Module tokenizer_surgery

Module tokenizer_surgery 

Source
Expand description

Tokenizer Surgery for Vocabulary Transplantation (GH-447)

When adapting a pre-trained model to a new tokenizer (e.g., domain-specific BPE vocabulary), embedding rows must be transplanted from the source model to the target.

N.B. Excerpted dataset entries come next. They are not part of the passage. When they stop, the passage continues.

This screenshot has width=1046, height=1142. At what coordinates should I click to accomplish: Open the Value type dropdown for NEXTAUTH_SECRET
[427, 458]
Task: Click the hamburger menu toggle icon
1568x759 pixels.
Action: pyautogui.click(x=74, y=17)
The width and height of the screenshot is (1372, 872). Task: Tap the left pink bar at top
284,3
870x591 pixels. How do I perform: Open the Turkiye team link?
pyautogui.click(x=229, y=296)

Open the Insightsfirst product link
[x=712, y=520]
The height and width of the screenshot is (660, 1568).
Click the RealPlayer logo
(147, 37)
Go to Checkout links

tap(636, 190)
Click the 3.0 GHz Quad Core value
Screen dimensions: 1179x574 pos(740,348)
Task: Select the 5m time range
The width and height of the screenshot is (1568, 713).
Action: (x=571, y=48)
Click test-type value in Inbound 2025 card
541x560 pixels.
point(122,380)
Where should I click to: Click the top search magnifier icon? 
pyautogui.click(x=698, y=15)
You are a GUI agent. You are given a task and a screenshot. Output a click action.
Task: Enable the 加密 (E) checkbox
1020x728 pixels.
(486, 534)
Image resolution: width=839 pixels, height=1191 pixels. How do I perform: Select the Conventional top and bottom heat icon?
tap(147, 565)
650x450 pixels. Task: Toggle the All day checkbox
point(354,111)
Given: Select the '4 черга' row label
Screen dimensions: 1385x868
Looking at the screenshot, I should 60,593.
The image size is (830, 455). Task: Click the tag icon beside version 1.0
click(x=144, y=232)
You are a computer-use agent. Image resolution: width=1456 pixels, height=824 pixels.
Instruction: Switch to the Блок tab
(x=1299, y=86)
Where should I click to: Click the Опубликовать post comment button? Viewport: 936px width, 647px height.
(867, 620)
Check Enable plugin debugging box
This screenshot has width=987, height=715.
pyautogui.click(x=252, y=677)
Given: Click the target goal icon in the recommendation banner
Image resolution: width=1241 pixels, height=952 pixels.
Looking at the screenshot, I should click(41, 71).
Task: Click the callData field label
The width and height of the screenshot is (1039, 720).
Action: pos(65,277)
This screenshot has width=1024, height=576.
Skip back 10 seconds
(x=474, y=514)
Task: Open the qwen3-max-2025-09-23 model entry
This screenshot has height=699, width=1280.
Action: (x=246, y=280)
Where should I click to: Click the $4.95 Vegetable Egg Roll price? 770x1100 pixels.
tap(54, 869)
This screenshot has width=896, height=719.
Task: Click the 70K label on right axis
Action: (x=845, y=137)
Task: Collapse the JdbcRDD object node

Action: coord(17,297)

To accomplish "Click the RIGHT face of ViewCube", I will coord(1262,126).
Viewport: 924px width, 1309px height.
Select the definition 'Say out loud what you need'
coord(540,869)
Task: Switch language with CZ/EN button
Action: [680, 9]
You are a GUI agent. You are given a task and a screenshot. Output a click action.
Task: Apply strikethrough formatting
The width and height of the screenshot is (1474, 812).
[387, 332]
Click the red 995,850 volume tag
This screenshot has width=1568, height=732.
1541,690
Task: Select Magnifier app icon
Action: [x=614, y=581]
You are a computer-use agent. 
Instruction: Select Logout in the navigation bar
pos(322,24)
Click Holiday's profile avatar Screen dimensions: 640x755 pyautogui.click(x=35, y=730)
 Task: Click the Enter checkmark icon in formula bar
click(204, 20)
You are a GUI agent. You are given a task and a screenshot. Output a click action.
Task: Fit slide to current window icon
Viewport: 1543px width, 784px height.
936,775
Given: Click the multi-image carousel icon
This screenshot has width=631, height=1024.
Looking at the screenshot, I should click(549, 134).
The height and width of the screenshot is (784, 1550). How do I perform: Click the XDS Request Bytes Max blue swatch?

Tokens present in both vocabularies get direct copies; missing tokens are handled via nearest-neighbor lookup or average pooling.

§Key Design Decisions

  • Overlap threshold: Surgery is rejected if the vocabularies share fewer tokens than the configured threshold (default 50%), preventing catastrophic representation loss
  • Three methods: DirectCopy (fastest, zero-fills missing), NearestNeighbor (finds closest match), AveragePool (mean of all source embeddings for missing tokens)

§References

  • Hewitt et al. 2021: “Initializing New Word Embeddings for Pretrained Language Models”
  • Minixhofer et al. 2022: “WECHSEL: Effective Initialization of Subword Embeddings for Cross-Lingual Transfer of Monolingual Models”

§Toyota Way Principles

  • Poka-Yoke: Overlap threshold prevents silent vocabulary misalignment
  • Jidoka: Validation stops surgery if quality gate fails

Structs§

SurgeryReport
Summary report produced after an embedding transplant operation.
TokenizerSurgeryConfig
Configuration for tokenizer surgery.
VocabMapping
Bidirectional mapping between source and target vocabularies.

Enums§

SurgeryMethod
Method used to transplant embeddings for tokens not found in both vocabularies.

Functions§

compute_vocab_overlap
Compute the bidirectional overlap between two token vocabularies.
transplant_embeddings
Transplant embedding rows from a source model to a target model.
validate_surgery
Validate that the vocabulary overlap meets the configured quality threshold.